Ti capita mai di pensare che avete in pugno i destini di giocatori e società che valgono centinaia di milioni e che per questo dovreste guadagnare di più? «Non mi sembra il caso di parlare di soldi e compensi in questa drammatica fase della nostra vita. Altre sono le urgenze, altri i settori che hanno davvero bisogno di sostegno. Ammetto tuttavia che il discorso ha una sua validità».

Come hai giudicato il coming out di Orsato a Novantesimo minuto? «Possiamo parlare d’altro? Quello è un episodio di tre anni fa e io guardo avanti. A cosa serve tornarci sopra oggi?».

Siete appena passati dal muscolare Nicchi al più affabile Trentalange. «Dopo Calciopoli servivano i muscoli e i silenzi di Nicchi, in seguito si è avvertita la necessità di un cambiamento che la votazione ha evidenziato. Alfredo ha davanti a sé una serie di sfide decisive, il potenziale è buono, così come le idee e lo spirito che lo animano».

Le conflittualità interne tra governo e opposizione che per anni vi hanno caratterizzato sono ancora presenti? «A cosa ti riferisci?».

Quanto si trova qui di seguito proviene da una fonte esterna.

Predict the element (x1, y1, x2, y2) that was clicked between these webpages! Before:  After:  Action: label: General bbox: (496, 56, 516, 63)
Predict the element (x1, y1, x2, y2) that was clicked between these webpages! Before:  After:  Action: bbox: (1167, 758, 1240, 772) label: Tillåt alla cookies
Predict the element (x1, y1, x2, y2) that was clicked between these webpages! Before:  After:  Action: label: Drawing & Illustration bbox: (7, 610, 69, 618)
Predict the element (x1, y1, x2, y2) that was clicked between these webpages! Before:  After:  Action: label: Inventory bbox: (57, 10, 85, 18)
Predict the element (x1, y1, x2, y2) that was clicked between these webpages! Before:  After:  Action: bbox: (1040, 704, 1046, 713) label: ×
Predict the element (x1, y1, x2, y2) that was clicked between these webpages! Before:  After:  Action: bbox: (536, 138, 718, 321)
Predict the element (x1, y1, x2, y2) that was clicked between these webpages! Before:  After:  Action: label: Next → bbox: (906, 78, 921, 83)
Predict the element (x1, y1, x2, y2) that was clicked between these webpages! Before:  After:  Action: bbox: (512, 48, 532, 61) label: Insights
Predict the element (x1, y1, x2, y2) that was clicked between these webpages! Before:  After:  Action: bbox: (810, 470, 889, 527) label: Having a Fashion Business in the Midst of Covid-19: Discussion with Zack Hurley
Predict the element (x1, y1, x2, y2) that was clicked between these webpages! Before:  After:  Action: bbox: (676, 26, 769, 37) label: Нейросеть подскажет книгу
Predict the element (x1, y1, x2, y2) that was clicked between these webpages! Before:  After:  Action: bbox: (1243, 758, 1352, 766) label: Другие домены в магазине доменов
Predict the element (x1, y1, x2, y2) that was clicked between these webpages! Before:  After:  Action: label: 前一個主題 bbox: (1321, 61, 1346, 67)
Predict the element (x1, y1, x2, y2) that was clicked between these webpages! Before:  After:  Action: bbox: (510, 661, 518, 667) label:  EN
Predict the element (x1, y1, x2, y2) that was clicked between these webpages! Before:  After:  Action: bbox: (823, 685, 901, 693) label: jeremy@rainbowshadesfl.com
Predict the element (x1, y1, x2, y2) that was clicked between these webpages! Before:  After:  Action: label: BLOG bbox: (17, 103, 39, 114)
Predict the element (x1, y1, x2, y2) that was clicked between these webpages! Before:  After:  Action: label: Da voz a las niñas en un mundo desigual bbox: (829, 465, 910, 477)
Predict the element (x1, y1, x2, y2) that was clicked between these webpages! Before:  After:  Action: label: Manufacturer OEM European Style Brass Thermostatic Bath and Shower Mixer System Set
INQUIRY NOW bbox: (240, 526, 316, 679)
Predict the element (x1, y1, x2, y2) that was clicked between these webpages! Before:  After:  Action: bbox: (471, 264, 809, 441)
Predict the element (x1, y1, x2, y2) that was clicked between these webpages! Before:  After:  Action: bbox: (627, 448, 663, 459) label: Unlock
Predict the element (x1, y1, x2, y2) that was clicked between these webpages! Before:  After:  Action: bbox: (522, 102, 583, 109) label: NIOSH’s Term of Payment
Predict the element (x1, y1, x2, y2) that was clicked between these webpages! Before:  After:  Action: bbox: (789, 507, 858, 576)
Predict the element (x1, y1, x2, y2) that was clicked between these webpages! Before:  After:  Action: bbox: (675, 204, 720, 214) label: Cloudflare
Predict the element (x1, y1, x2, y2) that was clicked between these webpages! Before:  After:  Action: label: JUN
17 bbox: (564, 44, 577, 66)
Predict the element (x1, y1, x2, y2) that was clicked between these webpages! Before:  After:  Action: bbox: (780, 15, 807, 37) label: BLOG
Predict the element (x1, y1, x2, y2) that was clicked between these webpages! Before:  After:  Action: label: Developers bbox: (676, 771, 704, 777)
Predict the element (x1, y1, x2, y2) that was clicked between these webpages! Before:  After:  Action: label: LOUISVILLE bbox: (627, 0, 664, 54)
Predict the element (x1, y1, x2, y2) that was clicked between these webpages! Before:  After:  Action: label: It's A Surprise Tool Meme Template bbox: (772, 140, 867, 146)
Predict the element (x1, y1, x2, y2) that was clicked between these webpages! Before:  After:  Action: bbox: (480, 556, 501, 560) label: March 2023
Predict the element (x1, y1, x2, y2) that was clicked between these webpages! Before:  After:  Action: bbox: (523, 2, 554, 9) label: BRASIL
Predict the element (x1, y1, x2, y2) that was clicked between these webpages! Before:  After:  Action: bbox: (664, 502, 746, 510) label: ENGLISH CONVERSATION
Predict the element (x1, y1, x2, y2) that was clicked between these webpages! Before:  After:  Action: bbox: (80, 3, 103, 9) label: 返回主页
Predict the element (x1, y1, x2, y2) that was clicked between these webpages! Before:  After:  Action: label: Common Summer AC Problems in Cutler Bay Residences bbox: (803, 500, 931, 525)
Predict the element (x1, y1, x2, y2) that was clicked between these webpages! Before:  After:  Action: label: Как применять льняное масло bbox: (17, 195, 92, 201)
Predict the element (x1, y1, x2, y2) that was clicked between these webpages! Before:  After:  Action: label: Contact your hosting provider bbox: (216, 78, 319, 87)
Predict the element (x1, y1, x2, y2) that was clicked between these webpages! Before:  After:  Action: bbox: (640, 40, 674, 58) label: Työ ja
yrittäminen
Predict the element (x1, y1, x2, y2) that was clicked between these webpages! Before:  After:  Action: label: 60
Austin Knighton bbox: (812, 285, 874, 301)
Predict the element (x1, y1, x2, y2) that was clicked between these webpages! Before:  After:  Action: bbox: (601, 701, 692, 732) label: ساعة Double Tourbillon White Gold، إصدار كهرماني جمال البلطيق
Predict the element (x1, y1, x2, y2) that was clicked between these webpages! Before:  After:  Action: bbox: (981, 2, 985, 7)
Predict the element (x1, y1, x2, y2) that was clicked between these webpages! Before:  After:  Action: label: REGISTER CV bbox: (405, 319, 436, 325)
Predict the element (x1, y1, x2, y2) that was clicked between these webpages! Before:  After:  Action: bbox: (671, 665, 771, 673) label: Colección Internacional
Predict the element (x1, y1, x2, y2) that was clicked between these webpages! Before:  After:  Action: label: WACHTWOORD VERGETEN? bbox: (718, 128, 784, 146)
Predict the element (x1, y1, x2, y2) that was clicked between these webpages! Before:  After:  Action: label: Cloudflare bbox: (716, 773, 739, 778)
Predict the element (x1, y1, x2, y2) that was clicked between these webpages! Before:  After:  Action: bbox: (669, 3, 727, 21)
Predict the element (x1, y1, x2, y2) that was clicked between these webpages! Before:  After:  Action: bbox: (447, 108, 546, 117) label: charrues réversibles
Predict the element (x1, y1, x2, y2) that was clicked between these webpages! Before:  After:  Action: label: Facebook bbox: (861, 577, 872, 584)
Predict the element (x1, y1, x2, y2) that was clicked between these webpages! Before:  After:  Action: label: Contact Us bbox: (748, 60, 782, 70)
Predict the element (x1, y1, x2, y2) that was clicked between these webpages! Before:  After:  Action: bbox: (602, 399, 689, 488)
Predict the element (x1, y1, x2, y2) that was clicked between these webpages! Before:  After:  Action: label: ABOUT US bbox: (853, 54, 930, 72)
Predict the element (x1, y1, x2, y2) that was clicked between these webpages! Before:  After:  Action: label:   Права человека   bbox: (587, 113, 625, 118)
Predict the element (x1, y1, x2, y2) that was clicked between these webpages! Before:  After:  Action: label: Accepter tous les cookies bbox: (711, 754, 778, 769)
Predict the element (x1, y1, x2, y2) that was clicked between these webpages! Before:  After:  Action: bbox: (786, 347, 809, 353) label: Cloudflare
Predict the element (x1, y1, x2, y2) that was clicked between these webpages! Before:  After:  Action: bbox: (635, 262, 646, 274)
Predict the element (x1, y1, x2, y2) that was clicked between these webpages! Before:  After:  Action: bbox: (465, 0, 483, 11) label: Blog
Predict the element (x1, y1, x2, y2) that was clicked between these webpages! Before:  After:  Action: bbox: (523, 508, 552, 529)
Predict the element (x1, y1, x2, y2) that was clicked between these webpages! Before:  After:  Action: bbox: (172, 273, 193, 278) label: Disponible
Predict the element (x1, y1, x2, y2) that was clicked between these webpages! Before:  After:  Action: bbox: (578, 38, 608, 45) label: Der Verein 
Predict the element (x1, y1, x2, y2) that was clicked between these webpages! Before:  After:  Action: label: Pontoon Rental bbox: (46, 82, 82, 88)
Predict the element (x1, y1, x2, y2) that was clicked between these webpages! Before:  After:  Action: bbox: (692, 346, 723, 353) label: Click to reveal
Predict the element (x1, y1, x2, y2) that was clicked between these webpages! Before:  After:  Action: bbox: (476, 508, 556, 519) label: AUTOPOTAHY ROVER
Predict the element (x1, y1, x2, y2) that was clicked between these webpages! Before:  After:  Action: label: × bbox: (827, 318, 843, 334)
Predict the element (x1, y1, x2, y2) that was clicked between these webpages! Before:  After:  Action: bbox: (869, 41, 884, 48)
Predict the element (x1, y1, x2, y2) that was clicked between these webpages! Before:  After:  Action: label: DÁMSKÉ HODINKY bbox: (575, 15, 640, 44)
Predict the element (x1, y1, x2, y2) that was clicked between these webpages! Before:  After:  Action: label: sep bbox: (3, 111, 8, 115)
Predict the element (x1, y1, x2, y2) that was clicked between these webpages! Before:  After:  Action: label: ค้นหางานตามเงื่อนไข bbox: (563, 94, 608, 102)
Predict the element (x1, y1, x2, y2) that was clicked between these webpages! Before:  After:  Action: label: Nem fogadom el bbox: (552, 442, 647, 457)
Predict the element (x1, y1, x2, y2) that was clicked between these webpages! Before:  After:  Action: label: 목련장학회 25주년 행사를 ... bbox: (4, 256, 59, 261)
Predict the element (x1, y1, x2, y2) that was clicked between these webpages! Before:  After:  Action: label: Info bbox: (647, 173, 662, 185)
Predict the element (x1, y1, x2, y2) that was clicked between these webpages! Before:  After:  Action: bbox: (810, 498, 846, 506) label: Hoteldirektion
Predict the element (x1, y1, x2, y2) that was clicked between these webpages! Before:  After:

Beh, i favoriti del designatore del momento erano distanti in tutto e per tutto dai meno graditi. E quando cambiava il designatore, zac!, gli oppositori diventavano governativi e viceversa, e gli scompensi si avvertivano anche in campo. «Capisco. Le cose sono cambiate proprio perché oggi prevale il concetto di squadra, è chiaro che all’interno della squadra ci sono sempre le gelosie, le differenti ambizioni, i turbamenti, i malumori, ma sono assolutamente gestibili. Prevale il merito, non solo nelle intenzioni».

Non ti ho ancora chiesto cosa pensi… Mi interrompe. «… della sudditanza piscologica».

Mi hai letto nel pensiero. «La sudditanza è negli occhi di chi guarda. Un po’ kantiano, eh?».